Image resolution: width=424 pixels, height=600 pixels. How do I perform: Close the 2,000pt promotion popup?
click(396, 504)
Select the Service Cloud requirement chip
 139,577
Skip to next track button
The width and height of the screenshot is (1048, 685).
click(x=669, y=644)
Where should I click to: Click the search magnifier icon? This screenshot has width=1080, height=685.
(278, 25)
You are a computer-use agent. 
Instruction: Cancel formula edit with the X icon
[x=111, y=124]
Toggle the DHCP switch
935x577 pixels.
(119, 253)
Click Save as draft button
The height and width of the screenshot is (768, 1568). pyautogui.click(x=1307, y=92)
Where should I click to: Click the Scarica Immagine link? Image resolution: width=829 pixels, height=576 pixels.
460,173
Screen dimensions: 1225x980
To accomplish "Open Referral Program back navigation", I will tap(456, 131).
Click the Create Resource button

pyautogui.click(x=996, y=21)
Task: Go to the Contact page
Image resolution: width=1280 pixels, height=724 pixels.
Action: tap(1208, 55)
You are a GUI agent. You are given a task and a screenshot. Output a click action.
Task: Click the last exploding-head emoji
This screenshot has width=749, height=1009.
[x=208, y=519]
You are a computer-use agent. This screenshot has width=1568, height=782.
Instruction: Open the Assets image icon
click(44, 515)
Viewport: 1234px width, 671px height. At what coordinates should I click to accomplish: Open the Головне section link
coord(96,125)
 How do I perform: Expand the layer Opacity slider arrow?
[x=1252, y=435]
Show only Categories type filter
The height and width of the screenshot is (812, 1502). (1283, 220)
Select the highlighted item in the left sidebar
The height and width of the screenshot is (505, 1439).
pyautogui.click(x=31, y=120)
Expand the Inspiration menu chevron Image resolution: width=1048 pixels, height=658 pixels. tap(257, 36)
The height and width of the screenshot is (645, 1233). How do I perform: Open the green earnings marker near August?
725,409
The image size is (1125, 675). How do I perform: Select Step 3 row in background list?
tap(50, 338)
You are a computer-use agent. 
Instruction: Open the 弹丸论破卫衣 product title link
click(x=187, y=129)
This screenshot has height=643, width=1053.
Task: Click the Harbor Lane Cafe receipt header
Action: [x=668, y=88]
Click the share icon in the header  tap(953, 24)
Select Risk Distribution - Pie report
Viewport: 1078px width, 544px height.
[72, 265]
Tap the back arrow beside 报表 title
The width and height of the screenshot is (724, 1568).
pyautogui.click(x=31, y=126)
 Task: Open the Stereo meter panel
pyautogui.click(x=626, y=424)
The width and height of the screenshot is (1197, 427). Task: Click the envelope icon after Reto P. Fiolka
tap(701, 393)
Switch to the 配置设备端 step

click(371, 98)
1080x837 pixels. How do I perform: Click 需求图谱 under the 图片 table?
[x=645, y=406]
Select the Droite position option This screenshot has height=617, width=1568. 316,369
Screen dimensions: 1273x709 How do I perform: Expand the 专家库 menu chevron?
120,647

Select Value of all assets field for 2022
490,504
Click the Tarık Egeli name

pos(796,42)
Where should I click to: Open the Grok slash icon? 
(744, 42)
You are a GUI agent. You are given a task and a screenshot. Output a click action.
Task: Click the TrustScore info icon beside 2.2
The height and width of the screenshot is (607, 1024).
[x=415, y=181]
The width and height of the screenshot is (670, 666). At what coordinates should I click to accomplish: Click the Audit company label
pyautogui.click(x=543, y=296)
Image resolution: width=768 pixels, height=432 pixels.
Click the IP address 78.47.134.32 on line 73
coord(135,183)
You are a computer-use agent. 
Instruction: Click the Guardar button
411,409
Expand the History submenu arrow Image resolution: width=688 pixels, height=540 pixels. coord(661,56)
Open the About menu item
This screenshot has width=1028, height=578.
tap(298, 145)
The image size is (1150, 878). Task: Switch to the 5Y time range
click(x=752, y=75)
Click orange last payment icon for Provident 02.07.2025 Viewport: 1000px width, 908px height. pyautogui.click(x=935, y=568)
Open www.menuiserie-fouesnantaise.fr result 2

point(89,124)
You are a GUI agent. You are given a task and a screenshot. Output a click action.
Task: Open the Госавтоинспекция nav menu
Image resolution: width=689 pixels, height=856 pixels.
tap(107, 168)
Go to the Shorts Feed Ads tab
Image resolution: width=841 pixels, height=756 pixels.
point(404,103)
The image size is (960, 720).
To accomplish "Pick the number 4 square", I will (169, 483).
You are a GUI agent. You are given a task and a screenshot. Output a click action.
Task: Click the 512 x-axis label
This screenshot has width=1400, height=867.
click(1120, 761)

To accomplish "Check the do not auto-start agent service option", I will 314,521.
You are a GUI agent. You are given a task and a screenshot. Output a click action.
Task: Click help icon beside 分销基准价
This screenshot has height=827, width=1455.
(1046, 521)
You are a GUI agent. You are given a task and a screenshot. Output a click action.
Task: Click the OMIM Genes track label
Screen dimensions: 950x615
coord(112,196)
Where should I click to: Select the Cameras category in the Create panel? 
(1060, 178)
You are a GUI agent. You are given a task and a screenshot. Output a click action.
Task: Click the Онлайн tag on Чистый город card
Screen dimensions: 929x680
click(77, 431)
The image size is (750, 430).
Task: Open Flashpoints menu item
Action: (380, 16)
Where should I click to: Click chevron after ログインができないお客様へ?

- ASSIGNMENT -
In the data above, each line holding "option" is to be found and copied.

- OUTPUT OF THE TASK -
Select the Droite position option This screenshot has height=617, width=1568. 316,369
To accomplish "Check the do not auto-start agent service option", I will 314,521.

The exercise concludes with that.